TEXTE FOURNI -
■ ■ ■ ■ ■ ■ ■

L'autre caractéristique de la phrase est l'inversion du sujet. Dans son excellent ouvrage Chinese through poetry [référence 2], le regretté Archie Barnes fait partager son immense expérience en soulignant page 136 qu' « il n'est pas rare dans les vers chinois (et également mais moins fréquemment en chinois moderne) de trouver des sujets qui suivent le prédicat (= le verbe) quand le verbe n'est pas un mot répété » (…). « À ce qu'il semble, (cette structure peut concerner) n'importe quel verbe intransitif avec un sujet indéfini, et même un sujet comme « la lune »». Il cite plusieurs exemples, dont celui-ci, de Wang Wei 王維 :


		渡頭餘落日 
		墟里上孤煙

  Au bout de la jetée s'attarde le soleil couchant,
  Au dessus du hameau s'élève une volute solitaire.


C'est exactement cette structure qu'utilise Yan Jidao ici, et pour laquelle Barnes précise : « Il ne faut pas considérer ceci comme une licence poétique mais (au moins en principe) comme une caractéristique normale de la grammaire chinoise ». C'est ce qu'on appelle enfoncer le clou.

■ ■ ■ ■ ■ ■ ■

EXTRAIT DES DONNÉES -
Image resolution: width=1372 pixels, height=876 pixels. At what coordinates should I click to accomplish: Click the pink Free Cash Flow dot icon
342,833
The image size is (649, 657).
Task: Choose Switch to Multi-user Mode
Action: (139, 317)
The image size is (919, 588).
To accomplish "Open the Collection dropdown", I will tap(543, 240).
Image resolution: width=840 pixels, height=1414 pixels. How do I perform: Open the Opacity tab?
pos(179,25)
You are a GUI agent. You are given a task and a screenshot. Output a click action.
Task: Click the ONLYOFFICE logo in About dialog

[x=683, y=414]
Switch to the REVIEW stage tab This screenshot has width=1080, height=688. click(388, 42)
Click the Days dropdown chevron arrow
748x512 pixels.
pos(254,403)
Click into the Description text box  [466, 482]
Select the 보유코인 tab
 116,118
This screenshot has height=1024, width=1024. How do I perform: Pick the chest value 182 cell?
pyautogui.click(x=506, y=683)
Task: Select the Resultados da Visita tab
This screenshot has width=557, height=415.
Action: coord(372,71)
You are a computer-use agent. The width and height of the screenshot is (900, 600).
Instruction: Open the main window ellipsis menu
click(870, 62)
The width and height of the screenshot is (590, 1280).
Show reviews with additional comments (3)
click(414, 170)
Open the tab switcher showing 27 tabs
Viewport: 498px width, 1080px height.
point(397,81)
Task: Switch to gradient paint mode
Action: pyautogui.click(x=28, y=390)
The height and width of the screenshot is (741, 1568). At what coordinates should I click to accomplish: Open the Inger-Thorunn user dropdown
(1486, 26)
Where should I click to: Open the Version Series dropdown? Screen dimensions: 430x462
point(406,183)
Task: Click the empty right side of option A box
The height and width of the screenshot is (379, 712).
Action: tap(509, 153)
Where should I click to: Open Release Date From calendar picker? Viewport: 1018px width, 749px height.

■ ■ ■ ■ ■ ■ ■

TÂCHE À RÉALISER -
Recopiez le texte sur l'inversion du sujet en renommant « structure » en « construction ». Commencez aux mots « C'est exactement cette » et arrêtez-vous après « enfoncer le clou. ».

RÉPONSE PROPOSÉE -
C'est exactement cette construction qu'utilise Yan Jidao ici, et pour laquelle Barnes précise : « Il ne faut pas considérer ceci comme une licence poétique mais (au moins en principe) comme une caractéristique normale de la grammaire chinoise ». C'est ce qu'on appelle enfoncer le clou.